» Activity: Determine how many lines of the material below contain "screenshot". Report only that figure.

» Extracted material:
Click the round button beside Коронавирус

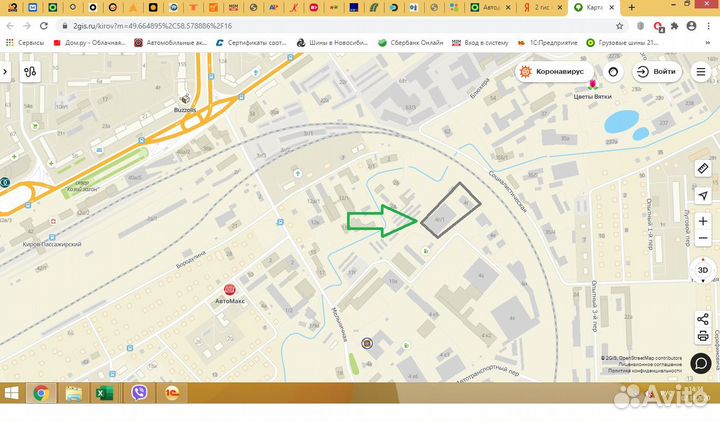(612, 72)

* * *

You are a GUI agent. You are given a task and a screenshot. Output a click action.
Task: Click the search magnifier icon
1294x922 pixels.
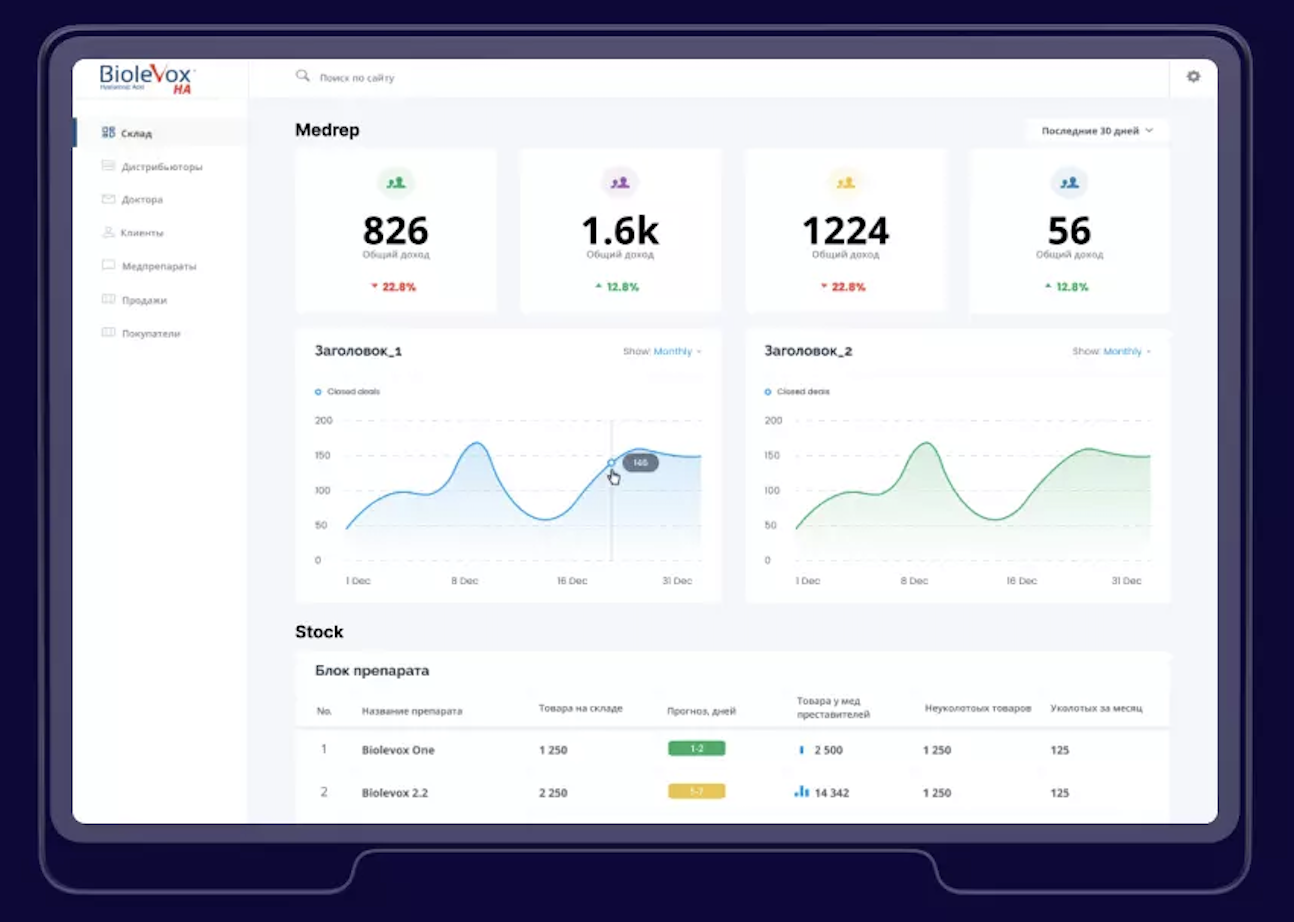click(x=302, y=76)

...

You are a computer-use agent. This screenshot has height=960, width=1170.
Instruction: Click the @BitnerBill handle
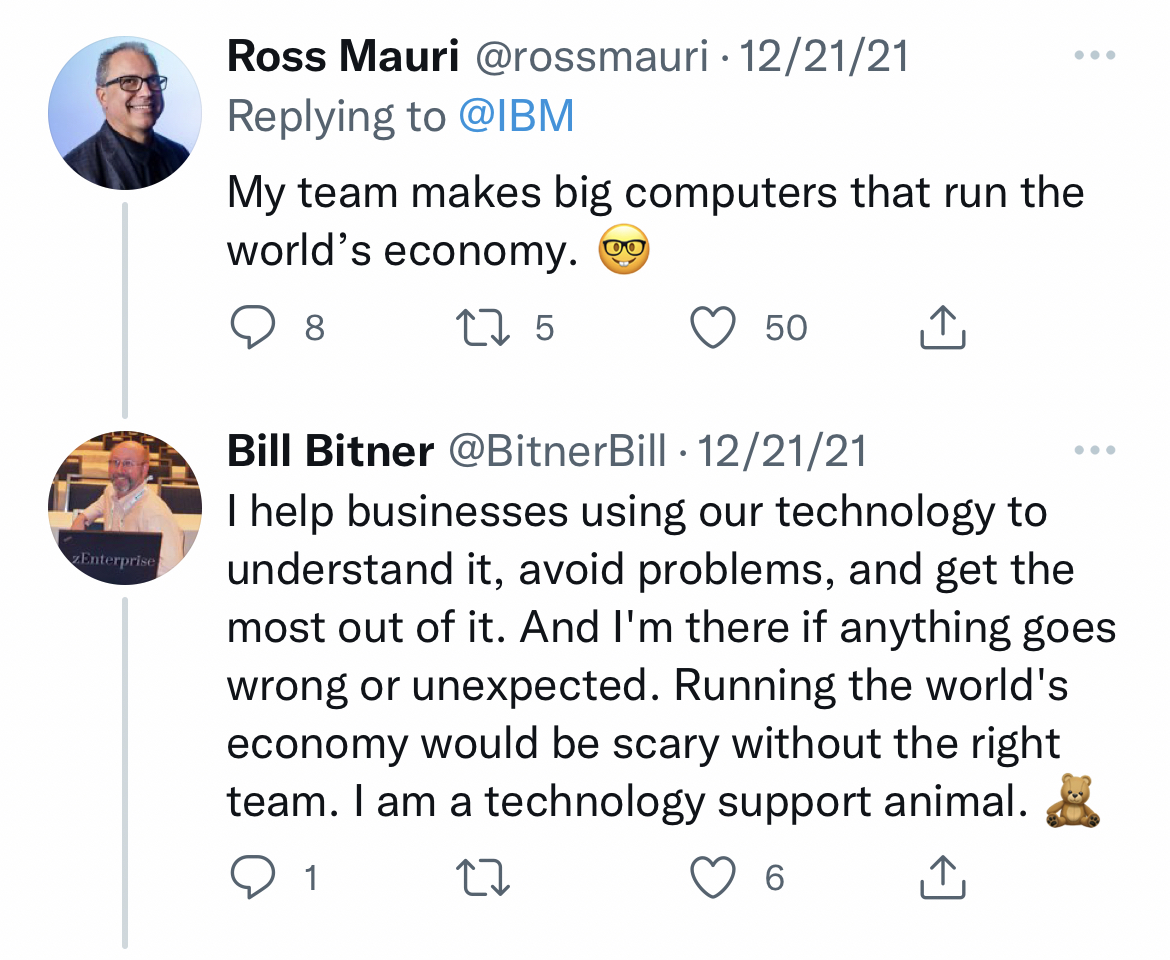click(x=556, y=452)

» Result below: 2